_How to complete this task_
Your answer must be an exact copy of every record.

_Records supplied_
Start of Block
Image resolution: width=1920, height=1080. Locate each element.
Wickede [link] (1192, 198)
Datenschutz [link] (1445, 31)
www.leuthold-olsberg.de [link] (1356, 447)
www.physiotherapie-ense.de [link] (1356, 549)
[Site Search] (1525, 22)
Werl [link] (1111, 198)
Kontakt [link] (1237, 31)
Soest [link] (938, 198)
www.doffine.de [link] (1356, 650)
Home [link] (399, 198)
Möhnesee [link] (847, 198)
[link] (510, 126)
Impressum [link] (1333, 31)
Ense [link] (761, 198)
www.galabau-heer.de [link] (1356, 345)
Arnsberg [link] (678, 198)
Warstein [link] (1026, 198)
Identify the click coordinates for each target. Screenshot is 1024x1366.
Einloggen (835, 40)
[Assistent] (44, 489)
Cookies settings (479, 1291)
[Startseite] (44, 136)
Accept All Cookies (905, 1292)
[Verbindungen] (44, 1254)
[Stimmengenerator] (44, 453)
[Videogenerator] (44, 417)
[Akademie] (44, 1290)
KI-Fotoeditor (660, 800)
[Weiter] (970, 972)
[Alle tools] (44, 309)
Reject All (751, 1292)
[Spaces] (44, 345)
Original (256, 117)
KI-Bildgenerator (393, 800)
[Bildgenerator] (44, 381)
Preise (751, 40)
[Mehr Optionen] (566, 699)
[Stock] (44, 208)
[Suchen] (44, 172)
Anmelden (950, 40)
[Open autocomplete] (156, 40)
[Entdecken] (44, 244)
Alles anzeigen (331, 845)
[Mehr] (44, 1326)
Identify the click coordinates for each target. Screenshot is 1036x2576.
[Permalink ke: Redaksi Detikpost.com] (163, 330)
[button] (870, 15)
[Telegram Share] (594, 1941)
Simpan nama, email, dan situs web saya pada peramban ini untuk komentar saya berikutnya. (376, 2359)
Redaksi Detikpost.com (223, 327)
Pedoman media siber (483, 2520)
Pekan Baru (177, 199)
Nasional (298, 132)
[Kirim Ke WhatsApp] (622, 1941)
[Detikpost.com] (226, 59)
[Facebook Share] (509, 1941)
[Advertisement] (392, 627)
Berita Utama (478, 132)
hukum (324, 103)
End of Block
_Written response_
Image resolution: width=1920, height=1080. Locate each element.
Wickede [link] (1192, 198)
Datenschutz [link] (1445, 31)
www.leuthold-olsberg.de [link] (1356, 447)
www.physiotherapie-ense.de [link] (1356, 549)
[Site Search] (1525, 22)
Werl [link] (1111, 198)
Kontakt [link] (1237, 31)
Soest [link] (938, 198)
www.doffine.de [link] (1356, 650)
Home [link] (399, 198)
Möhnesee [link] (847, 198)
[link] (510, 126)
Impressum [link] (1333, 31)
Ense [link] (761, 198)
www.galabau-heer.de [link] (1356, 345)
Arnsberg [link] (678, 198)
Warstein [link] (1026, 198)
Identify the click coordinates for each target. Screenshot is 1024x1366.
Einloggen (835, 40)
[Assistent] (44, 489)
Cookies settings (479, 1291)
[Startseite] (44, 136)
Accept All Cookies (905, 1292)
[Verbindungen] (44, 1254)
[Stimmengenerator] (44, 453)
[Videogenerator] (44, 417)
[Akademie] (44, 1290)
KI-Fotoeditor (660, 800)
[Weiter] (970, 972)
[Alle tools] (44, 309)
Reject All (751, 1292)
[Spaces] (44, 345)
Original (256, 117)
KI-Bildgenerator (393, 800)
[Bildgenerator] (44, 381)
Preise (751, 40)
[Mehr Optionen] (566, 699)
[Stock] (44, 208)
[Suchen] (44, 172)
Anmelden (950, 40)
[Open autocomplete] (156, 40)
[Entdecken] (44, 244)
Alles anzeigen (331, 845)
[Mehr] (44, 1326)
Identify the click coordinates for each target. Screenshot is 1036x2576.
[Permalink ke: Redaksi Detikpost.com] (163, 330)
[button] (870, 15)
[Telegram Share] (594, 1941)
Simpan nama, email, dan situs web saya pada peramban ini untuk komentar saya berikutnya. (376, 2359)
Redaksi Detikpost.com (223, 327)
Pedoman media siber (483, 2520)
Pekan Baru (177, 199)
Nasional (298, 132)
[Kirim Ke WhatsApp] (622, 1941)
[Detikpost.com] (226, 59)
[Facebook Share] (509, 1941)
[Advertisement] (392, 627)
Berita Utama (478, 132)
hukum (324, 103)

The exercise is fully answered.